→ Data provided:
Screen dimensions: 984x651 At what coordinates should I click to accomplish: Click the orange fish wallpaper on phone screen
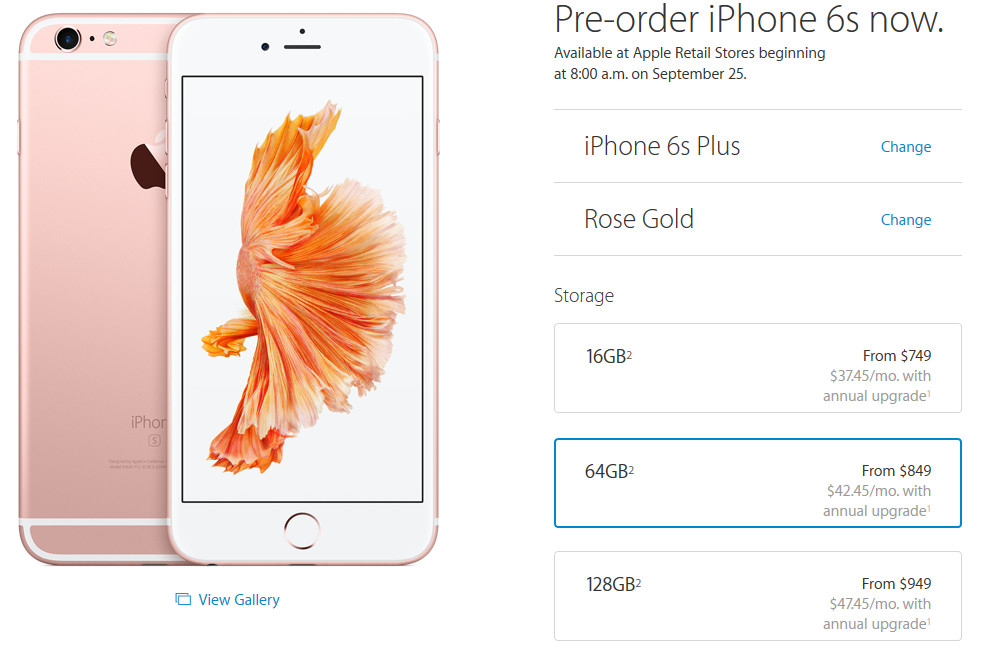point(304,288)
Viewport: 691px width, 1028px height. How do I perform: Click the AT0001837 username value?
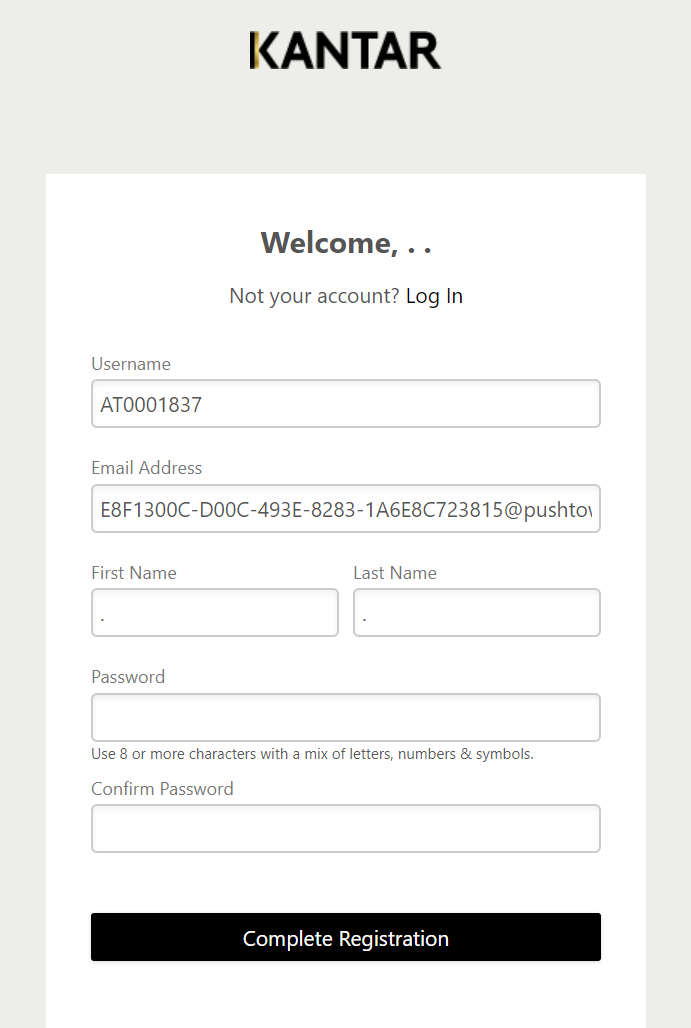point(151,405)
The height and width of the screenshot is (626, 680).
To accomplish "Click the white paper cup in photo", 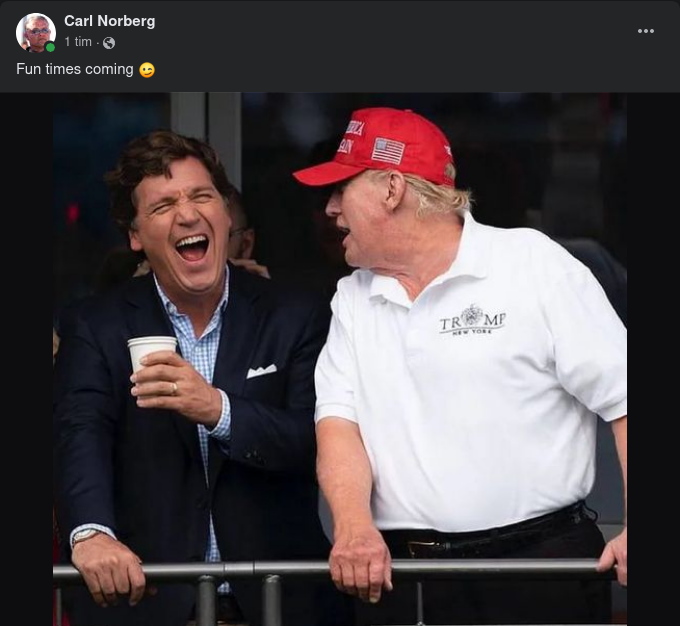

→ Your assignment: What you return should match the entries word for word, pictures aside.

→ Written solution:
Screen dimensions: 984x651 At what coordinates should I click to accomplish: Click the orange fish wallpaper on phone screen
point(304,288)
Viewport: 691px width, 1028px height. How do I perform: Click the AT0001837 username value?
point(151,405)
The height and width of the screenshot is (626, 680).
To accomplish "Click the white paper cup in photo", 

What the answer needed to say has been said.